Applications Section Tutorial Section

Named Entity Recognition

Master Named Entity Recognition from BIO tagging to custom spaCy models.

Extracting "Real World" Entities

Named Entity Recognition (NER) is the task of identifying and categorizing key information (entities) in text into predefined categories such as names, organizations, locations, and dates.

How a Machine Sees Text:

"Elon MuskPERSON, the CEO of SpaceXORG, landed in TexasGPE on January 10thDATE."

Level 1 — The BIO Tagging Scheme

To identify multi-word entities (like "New York City"), machines use the Inside-Outside-Beginning (IOB/BIO) format.

Word Label Description
New B-LOC Beginning of Location
York I-LOC Inside Location
is O Outside any entity
cold O Outside any entity

Level 2 — Standard NER with spaCy

spaCy provides pre-trained models that are extremely accurate and industry-ready for 18+ entity types.

Python: spaCy NER
import spacy

# Load the small English model
nlp = spacy.load("en_core_web_sm")

text = "Apple is looking at buying a U.K. startup for $1 billion in June 2024."

doc = nlp(text)

print(f"{'Text':<15} | {'Label':<10} | {'Description'}")
print("-" * 45)

■ ■ ■

## [Work to complete]
(a) Write out the part of the Named Entity Recognition page from "How a Machine" up to and including "Inside-Outside-Beginning (IOB/BIO) format.".
(b) Which spaCy model does the Python example on the Named Entity Recognition page load?

(Saved entries)
■ ■ ■

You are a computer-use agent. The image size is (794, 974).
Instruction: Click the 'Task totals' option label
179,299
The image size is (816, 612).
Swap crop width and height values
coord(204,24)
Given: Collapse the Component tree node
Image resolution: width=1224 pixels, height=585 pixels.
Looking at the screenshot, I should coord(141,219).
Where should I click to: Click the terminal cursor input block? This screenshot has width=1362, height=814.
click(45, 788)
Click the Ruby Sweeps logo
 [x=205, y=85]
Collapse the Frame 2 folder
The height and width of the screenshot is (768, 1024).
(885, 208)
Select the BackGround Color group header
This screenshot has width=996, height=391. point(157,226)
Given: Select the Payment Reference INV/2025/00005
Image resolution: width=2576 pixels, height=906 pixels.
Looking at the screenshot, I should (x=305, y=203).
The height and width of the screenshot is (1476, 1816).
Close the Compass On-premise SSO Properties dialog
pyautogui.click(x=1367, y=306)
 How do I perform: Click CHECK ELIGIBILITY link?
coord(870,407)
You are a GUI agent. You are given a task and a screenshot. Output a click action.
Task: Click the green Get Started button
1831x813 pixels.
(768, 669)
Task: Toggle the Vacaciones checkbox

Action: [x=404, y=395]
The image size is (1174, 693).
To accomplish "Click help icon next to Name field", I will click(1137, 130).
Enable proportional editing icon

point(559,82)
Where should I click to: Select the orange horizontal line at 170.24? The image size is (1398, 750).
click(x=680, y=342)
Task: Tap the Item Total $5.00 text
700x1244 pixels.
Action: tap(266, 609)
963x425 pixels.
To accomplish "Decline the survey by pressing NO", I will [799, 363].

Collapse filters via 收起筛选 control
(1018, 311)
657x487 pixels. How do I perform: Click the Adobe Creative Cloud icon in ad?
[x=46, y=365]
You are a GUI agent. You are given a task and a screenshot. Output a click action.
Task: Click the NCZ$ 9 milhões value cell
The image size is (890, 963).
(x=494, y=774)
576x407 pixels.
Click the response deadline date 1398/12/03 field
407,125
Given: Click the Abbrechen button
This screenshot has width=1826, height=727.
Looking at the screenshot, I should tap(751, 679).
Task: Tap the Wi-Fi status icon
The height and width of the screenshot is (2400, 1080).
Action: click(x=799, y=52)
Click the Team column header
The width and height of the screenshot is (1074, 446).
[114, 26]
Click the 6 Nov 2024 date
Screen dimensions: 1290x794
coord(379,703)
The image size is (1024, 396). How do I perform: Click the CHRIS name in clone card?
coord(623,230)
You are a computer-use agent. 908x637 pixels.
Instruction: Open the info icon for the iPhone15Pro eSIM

■ ■ ■

## [Task answers]
(a)
How a Machine Sees Text:

"Elon MuskPERSON, the CEO of SpaceXORG, landed in TexasGPE on January 10thDATE."

Level 1 — The BIO Tagging Scheme

To identify multi-word entities (like "New York City"), machines use the Inside-Outside-Beginning (IOB/BIO) format.

(b) It loads the small English model, "en_core_web_sm".